How do I parse HTML tables with SwiftSoup?

Parsing HTML tables is a fundamental task when extracting structured data from web pages. SwiftSoup provides powerful tools to select table elements, iterate through rows and cells, and extract data efficiently. This guide covers everything from basic table parsing to advanced scenarios with nested tables and complex structures.

Quick Answer

SwiftSoup allows you to parse HTML tables by selecting the table element and iterating through its rows (<tr>) and cells (<td> or <th>):

import SwiftSoup

do {
    let html = "<table><tr><th>Name</th><th>Age</th></tr><tr><td>John</td><td>25</td></tr></table>"
    let doc: Document = try SwiftSoup.parse(html)
    let table: Element = try doc.select("table").first()!
    let rows: Elements = try table.select("tr")

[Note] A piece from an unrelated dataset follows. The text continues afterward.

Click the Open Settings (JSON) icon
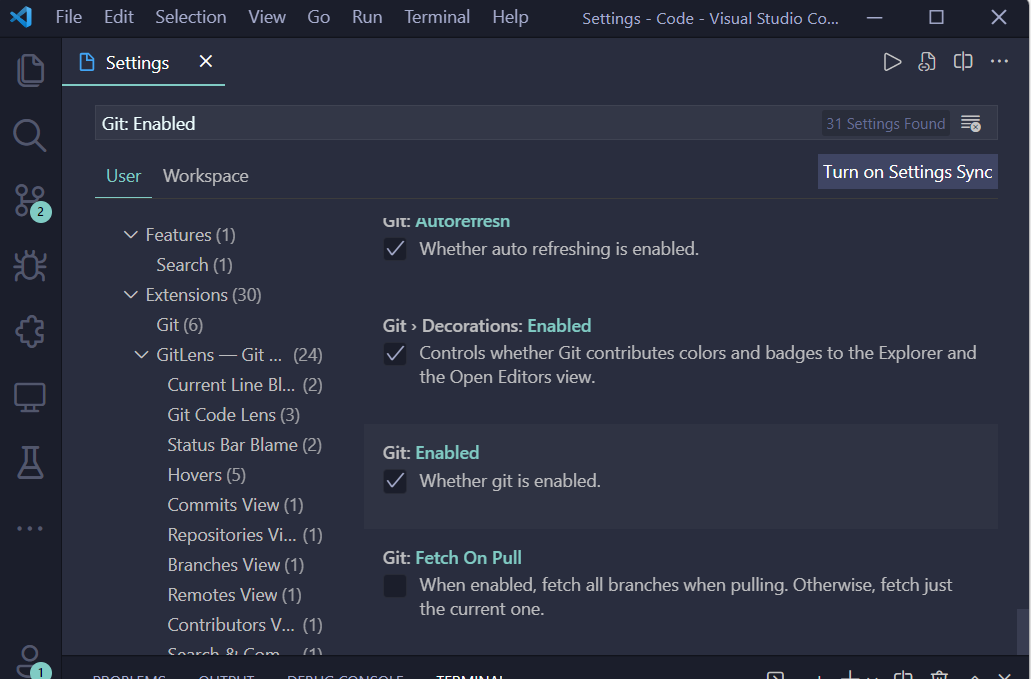Screen dimensions: 1031x679 927,62
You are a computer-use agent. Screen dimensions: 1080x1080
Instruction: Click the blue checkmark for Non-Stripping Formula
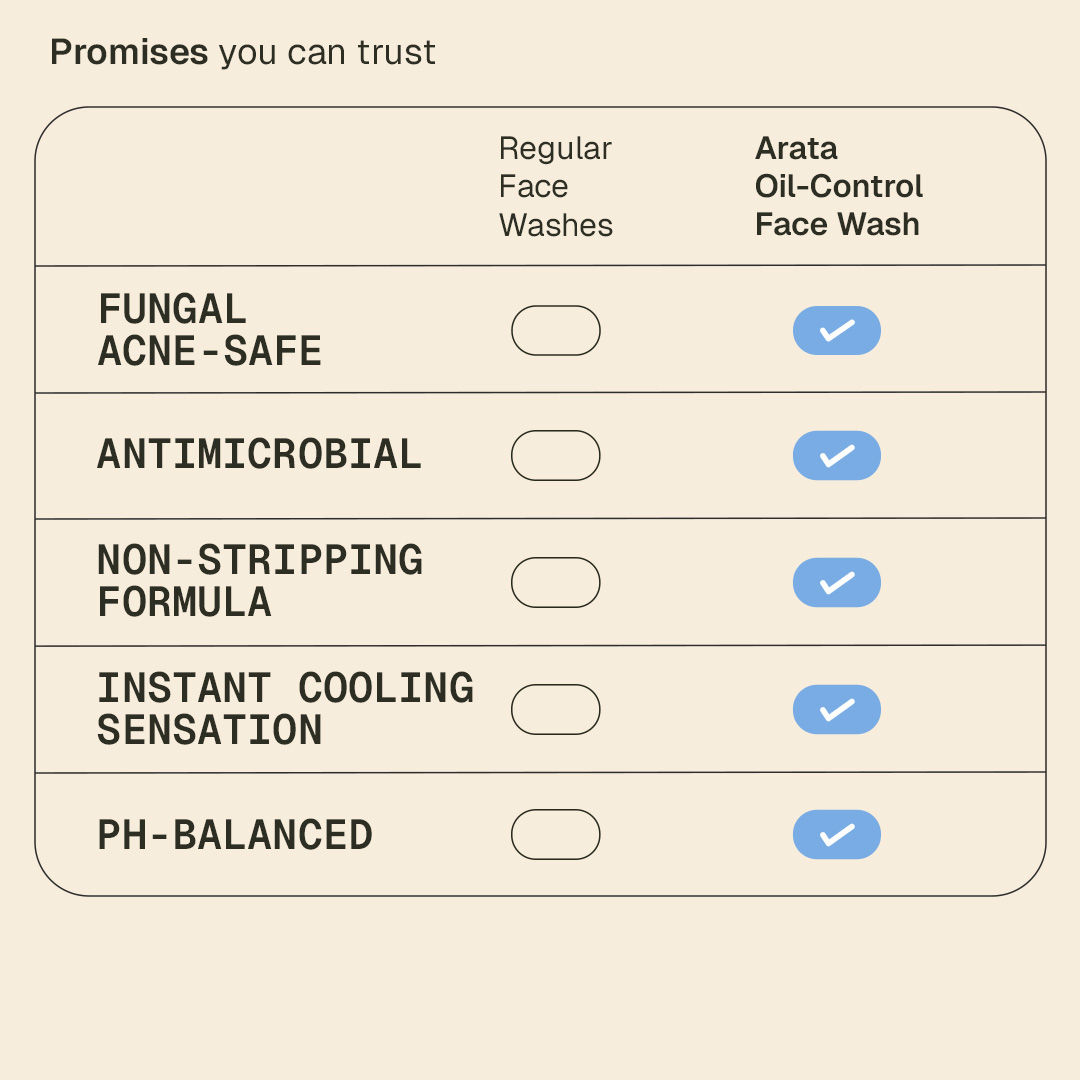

    for row in rows.array() {
        let cells: Elements = try row.select("td, th")
        for cell in cells.array() {
            print(try cell.text())
        }
    }
} catch {
    print("Error parsing HTML: \(error)")
}

Setting Up SwiftSoup

First, add SwiftSoup to your project using Swift Package Manager:

dependencies: [
    .package(url: "https://github.com/scinfu/SwiftSoup.git", from: "2.6.0")
]

Then import SwiftSoup in your Swift file:

import SwiftSoup

Basic Table Parsing

Extracting All Table Data

Here's a comprehensive example of parsing a basic HTML table:

import SwiftSoup

func parseBasicTable() {
    let html = """
    <table>
        <thead>
            <tr>
                <th>Product</th>
                <th>Price</th>
                <th>Stock</th>
            </tr>
        </thead>
        <tbody>
            <tr>
                <td>iPhone 15</td>
                <td>$999</td>
                <td>50</td>
            </tr>
            <tr>
                <td>MacBook Pro</td>
                <td>$2499</td>
                <td>25</td>
            </tr>
        </tbody>
    </table>
    """

    do {
        let doc: Document = try SwiftSoup.parse(html)
        let table: Element = try doc.select("table").first()!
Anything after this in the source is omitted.